Neither snow nor rain nor heat nor gloom of morning keeps Grandview's school crossing guards from helping students complete their travels to school.

Neither snow nor rain nor heat nor gloom of morning keeps Grandview's school crossing guards from helping students complete their travels to school.

"Our main duty at the corner is to make sure the children get across the street safely and make sure the intersection is clear," said Grandview Clerk of Courts Linda Wheeler.

Wheeler, who supervises the crossing guard program, has also served as a guard since 1991.

The crossing guards are employees of the police department and their pay comes out of the department's budget, Grandview Police detective Carol Harper said.

Crossing guards are posted at four intersections - First and Fairview, First and Grandview, First and Oxley and Oxley and Northwest, Harper said.

Along with Wheeler, other regular crossing guards are Sue Harvey, Bret Sinclair, Vi Cornette and Joyce Senter.

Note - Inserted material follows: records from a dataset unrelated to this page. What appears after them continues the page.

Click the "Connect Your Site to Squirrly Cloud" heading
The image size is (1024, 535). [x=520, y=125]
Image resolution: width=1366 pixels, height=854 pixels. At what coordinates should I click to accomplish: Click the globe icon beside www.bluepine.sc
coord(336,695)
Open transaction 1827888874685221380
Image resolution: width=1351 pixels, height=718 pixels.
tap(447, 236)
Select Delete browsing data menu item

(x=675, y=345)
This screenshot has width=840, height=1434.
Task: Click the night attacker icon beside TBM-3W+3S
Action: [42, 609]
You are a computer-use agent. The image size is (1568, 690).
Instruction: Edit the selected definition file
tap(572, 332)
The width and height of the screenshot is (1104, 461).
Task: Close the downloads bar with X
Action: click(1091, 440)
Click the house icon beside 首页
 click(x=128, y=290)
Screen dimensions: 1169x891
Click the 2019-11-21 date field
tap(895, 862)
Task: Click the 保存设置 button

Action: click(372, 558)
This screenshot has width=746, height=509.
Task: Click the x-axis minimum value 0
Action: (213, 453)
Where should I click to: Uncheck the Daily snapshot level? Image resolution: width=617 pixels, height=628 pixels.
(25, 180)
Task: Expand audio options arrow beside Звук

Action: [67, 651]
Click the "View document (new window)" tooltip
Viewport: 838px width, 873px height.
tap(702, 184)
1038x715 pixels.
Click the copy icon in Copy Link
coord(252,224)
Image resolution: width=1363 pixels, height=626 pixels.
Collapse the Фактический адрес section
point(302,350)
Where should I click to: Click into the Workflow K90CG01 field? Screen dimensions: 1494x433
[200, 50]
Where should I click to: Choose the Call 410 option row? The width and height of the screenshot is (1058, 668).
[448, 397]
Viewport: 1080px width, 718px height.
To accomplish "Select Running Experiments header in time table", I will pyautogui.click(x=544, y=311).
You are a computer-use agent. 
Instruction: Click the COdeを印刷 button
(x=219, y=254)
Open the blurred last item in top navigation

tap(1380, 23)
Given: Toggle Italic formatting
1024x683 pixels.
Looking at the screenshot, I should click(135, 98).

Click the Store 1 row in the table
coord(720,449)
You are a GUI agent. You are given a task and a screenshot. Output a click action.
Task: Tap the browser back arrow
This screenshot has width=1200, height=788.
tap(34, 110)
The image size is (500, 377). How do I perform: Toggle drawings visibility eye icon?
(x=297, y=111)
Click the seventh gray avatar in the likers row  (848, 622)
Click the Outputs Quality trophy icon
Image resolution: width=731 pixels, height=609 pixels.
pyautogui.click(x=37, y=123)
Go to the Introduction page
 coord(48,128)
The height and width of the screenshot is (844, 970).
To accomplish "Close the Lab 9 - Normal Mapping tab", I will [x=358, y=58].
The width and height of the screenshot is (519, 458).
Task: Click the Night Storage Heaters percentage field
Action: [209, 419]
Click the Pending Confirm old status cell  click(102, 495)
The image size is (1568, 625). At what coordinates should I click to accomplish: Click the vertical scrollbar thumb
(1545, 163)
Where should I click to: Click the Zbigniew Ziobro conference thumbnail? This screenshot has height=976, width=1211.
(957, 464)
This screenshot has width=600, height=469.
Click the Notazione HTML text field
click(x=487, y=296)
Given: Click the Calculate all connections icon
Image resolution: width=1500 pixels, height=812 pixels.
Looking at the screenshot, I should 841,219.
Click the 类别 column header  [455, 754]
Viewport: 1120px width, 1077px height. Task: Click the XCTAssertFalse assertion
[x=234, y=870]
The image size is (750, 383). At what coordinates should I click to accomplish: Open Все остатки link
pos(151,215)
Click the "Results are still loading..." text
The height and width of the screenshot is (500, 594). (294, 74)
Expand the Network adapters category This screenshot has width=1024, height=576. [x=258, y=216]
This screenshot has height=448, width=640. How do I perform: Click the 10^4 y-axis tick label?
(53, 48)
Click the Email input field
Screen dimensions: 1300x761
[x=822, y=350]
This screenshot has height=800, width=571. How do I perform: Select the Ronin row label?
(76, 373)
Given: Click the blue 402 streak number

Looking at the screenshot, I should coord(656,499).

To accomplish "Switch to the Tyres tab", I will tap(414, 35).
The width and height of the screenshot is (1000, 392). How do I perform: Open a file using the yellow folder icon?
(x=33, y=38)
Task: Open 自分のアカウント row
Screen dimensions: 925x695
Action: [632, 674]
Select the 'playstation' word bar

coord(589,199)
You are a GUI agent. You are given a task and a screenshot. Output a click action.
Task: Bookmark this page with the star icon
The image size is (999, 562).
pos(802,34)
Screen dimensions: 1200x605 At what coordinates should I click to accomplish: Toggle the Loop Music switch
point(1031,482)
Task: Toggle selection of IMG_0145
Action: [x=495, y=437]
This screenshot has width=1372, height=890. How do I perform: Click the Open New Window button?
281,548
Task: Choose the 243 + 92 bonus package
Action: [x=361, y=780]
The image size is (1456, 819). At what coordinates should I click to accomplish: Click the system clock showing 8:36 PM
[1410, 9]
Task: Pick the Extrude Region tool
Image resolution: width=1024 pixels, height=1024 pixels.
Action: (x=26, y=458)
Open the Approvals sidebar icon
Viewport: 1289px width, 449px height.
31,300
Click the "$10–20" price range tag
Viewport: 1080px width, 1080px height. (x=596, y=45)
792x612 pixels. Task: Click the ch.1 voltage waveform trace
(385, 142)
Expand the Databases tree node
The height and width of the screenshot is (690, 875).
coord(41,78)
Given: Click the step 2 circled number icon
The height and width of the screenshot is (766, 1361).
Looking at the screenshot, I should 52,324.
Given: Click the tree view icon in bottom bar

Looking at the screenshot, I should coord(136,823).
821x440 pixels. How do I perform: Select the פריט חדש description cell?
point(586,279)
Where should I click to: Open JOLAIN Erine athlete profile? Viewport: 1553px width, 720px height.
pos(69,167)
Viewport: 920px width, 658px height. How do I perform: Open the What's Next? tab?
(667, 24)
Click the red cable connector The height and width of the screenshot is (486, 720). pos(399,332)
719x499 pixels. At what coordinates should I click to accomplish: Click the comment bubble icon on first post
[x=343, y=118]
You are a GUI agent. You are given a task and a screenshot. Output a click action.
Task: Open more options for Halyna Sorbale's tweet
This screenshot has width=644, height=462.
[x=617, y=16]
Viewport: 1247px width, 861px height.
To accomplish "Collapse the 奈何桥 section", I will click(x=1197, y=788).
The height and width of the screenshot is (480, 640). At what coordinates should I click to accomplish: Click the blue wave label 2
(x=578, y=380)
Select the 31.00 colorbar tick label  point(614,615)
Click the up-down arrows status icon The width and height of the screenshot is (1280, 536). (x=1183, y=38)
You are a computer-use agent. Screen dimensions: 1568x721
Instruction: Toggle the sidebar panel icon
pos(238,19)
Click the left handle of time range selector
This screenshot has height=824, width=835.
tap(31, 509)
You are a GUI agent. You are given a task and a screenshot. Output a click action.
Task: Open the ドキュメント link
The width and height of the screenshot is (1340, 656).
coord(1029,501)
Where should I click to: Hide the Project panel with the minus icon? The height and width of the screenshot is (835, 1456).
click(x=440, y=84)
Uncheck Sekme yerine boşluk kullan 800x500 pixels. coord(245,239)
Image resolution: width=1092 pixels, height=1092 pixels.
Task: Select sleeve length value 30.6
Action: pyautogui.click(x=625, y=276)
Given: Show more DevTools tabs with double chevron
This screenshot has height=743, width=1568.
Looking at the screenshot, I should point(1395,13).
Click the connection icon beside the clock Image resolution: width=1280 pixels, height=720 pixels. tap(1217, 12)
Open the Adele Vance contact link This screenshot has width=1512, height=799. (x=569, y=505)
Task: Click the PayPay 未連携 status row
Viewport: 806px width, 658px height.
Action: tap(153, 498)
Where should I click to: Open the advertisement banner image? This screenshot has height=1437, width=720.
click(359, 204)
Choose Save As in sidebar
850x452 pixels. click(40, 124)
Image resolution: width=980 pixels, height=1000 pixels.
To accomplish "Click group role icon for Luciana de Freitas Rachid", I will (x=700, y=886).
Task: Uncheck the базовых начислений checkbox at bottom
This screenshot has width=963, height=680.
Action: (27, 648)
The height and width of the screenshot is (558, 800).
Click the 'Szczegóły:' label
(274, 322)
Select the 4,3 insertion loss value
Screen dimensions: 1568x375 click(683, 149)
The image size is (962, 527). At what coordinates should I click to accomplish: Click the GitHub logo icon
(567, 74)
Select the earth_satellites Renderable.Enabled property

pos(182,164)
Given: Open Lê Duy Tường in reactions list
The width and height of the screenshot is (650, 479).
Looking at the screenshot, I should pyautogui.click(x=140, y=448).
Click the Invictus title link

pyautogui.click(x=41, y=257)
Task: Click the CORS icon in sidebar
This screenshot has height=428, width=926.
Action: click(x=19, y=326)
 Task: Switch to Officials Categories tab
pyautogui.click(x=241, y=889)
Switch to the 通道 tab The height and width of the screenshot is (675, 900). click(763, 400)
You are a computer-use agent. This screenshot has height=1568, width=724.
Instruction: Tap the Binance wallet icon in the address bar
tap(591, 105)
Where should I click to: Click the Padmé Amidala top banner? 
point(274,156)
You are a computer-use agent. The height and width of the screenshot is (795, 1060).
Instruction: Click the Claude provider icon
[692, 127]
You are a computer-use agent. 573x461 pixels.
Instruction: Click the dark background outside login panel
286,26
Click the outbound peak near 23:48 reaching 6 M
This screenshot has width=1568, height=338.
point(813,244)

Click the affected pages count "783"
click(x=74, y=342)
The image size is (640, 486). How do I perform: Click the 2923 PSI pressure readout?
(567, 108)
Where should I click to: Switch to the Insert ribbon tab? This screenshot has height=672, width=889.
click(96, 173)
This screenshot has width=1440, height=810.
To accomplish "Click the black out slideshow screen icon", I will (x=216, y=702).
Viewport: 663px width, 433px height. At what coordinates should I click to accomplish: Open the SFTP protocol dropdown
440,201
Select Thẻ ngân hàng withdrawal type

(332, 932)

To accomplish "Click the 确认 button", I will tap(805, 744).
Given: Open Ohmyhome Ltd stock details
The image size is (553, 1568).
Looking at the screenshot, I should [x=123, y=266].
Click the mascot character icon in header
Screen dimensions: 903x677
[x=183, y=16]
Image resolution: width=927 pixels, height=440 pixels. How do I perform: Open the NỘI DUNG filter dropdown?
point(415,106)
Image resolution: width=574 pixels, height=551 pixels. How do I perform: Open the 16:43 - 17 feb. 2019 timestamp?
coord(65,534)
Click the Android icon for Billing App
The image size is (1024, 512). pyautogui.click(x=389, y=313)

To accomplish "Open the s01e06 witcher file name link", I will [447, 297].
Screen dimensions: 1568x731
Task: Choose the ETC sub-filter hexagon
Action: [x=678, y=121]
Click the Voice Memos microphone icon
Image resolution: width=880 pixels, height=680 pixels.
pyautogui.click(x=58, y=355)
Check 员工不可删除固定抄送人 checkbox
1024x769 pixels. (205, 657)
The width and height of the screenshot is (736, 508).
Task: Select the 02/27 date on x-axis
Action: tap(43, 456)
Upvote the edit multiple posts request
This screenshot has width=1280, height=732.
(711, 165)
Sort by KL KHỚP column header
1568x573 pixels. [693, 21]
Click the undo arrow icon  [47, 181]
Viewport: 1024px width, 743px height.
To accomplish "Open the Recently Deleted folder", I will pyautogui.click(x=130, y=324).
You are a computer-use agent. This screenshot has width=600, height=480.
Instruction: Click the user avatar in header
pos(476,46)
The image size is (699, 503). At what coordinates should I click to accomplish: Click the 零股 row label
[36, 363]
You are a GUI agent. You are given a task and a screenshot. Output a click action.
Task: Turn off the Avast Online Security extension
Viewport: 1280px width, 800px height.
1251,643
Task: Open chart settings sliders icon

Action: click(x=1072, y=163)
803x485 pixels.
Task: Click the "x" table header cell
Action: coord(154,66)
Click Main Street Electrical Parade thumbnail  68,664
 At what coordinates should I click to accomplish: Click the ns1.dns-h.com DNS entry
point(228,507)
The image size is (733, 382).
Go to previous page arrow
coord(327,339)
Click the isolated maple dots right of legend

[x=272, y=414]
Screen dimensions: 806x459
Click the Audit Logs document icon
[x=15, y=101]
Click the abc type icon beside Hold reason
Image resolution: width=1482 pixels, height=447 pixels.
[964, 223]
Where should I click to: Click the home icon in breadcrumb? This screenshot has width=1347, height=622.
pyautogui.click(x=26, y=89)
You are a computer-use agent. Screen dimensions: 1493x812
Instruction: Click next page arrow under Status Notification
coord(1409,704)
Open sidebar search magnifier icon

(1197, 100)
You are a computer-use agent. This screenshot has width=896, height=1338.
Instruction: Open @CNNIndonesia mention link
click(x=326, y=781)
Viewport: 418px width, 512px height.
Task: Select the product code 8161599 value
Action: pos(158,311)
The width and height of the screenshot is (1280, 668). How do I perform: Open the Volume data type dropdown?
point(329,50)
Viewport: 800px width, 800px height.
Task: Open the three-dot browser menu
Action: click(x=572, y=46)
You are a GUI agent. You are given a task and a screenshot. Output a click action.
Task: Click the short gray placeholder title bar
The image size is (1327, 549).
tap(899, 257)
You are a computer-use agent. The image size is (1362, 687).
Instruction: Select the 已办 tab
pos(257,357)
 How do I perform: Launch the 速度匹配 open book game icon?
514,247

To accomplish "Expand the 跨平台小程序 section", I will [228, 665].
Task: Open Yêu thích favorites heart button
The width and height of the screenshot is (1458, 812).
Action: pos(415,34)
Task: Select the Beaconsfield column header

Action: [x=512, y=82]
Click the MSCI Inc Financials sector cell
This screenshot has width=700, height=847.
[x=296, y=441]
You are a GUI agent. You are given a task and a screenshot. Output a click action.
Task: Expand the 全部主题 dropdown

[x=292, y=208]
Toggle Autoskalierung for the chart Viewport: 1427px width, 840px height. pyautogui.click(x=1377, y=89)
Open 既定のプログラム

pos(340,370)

"Most of us have been crossing guards for a long time," Wheeler said.

That experience helps make the annual training sessions in August much easier, Harper said.

"With so little turnover, the training basically gives us a chance to find out what problems they are having, which gives our officers an idea of what they need to be looking for," she said.

The crossing guards do not direct traffic, they control it, Harper said.

The guards are on duty beginning 15 minutes before the start of school and for 15 minutes after the end of the school day, she said.

When they are not on other calls, officers park their cruisers near the intersections to monitor and make sure motorists are obeying the crossing guards and watching out for the children, Harper said.

For the most part, motorists do take care, as do most students, she said.

A much bigger problem is parents who are walking their children to school, Harper said.

Many times, perhaps because they are running late, parents usher their children across the street outside of the crosswalks, she said.

"We're monitoring that situation and we're still doing soft enforcement," Harper said. "We're trying to find a solution to the problem."

That could include, ultimately, enforcement of pedestrian crossing laws, she said.

"Children should really be crossing within the crosswalk, whether a crossing guard is there or not," Wheeler said. "It's important for them to get used to doing that, and parents can help" by leading their children through the crosswalk.

Serving as a crossing guard "is a really fun job," she said. "It's fun to watch the children year after year grow and change as they get older. It's nice to know you're there to help them get safely to school."

No matter the weather, the guards are on duty if school is in session.

"It's not too bad, because you're only out there for 15 minutes at a time," Wheeler said. "The worse time is after a big snowfall when the snow has turned to ice."

While the city has its crossing guard roster in place, it is always looking for residents willing to serve as substitutes, she said.

Applications are available at the municipal building, Wheeler said.